## THE DATA
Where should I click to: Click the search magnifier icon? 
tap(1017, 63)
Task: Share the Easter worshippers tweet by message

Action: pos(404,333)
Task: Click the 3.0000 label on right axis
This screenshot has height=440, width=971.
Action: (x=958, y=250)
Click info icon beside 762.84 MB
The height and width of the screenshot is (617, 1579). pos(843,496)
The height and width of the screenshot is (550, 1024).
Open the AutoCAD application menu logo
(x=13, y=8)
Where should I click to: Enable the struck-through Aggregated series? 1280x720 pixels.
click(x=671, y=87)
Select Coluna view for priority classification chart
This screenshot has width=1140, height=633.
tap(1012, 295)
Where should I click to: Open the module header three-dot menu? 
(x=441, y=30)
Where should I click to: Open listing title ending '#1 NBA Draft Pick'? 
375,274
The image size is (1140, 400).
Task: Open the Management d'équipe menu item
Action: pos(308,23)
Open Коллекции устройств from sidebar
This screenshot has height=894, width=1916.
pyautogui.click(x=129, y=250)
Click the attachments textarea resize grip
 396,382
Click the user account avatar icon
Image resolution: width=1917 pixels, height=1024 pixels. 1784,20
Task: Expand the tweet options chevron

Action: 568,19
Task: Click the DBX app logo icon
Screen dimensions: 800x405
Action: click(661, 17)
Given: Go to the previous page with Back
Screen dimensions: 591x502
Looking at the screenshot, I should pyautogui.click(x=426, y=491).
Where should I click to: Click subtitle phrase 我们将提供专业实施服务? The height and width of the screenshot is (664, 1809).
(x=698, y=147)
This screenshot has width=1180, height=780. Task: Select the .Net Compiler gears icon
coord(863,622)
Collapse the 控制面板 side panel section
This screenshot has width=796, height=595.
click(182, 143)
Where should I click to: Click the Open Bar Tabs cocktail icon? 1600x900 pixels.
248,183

## GOAL OF THE EXERCISE
Beginning with the line that contains "Screen dimensions: 591x502", output each line of the listing above through the last one, exactly and with nothing added.

## WRITTEN REPLY
Screen dimensions: 591x502
Looking at the screenshot, I should pyautogui.click(x=426, y=491).
Where should I click to: Click subtitle phrase 我们将提供专业实施服务? The height and width of the screenshot is (664, 1809).
(x=698, y=147)
This screenshot has width=1180, height=780. Task: Select the .Net Compiler gears icon
coord(863,622)
Collapse the 控制面板 side panel section
This screenshot has width=796, height=595.
click(182, 143)
Where should I click to: Click the Open Bar Tabs cocktail icon? 1600x900 pixels.
248,183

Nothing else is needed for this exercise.